À época, já era um acurado diretor de atores, mas criava peças bem-feitas, quase de en­tretenimento. São desse perío­do criações como “Plantão 21” (1959), obra em que explora re­cursos cinematográficos. Nesse começo de carreira, seu obje­tivo parecia criar com o maior realismo possível. Um caminho que começa a se inverter em “As Feiticeiras de Salem” (1960), uma controversa encenação do texto de Arthur Miller.

O encontro com Nelson Ro­drigues também foi um marco e o autor pairou como obsessão para Antunes pelo restante de sua carreira. Seu primeiro conta­to com essa dramaturgia se deu com “A Falecida” (1965). E irá frutificar em outras obras como “Nelson Rodrigues – O eterno retorno” (1981), “Nelson 2 Ro­drigues” (1984) e “Paraíso Zona Norte” (1989). Nelas, o diretor situou o grande dramaturgo no lugar que lhe é devido. Retirou-lhe do terreno das comédias de costume, chave em que muitos ainda leem suas criações, para situá-lo no campo mítico. Para o crítico Sábato Magaldi, Antunes Filho conseguia “colocar Nelson na altitude dos gregos”.

Em meio a tão vasta pro­dução, também merece um olhar cuidadoso sua incursão pelas tragédias clássicas: caso de “Fragmentos Troianos” (2000) e “Medeia” (2001). Ainda que não tenham sido unanimemente bem-recebidos, os espetáculos marcariam o seu vocabulário estético e vinham depois de um traumático episódio para o dire­tor: a saída do ator Luís Melo.

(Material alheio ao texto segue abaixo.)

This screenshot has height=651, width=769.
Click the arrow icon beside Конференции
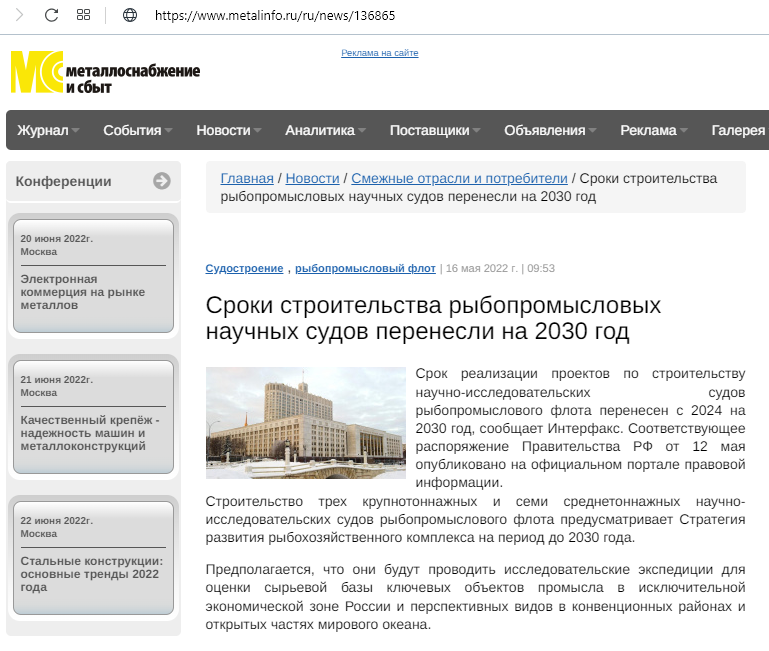(x=162, y=181)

Desde “A Hora e a Vez de Augusto Matraga” (1986), uma aplaudida versão da obra de Guimarães Rosa, Antunes via em Melo o ator com o qual levaria seu método a uma po­tência máxima. Em “Drácula e Outros Vampiros” (1996) foi obrigado a retroceder em muitos de seus avanços e a buscar novas estratégias para continuar. Mergulhou nas ati­vidades do CPT e de lá a sairia a série Pret-a-Porter. Seria o caminho para Antunes sis­tematizar suas práticas esté­ticas e perseguir o seu sonho maior: ter o ator como senhor absoluto do palco.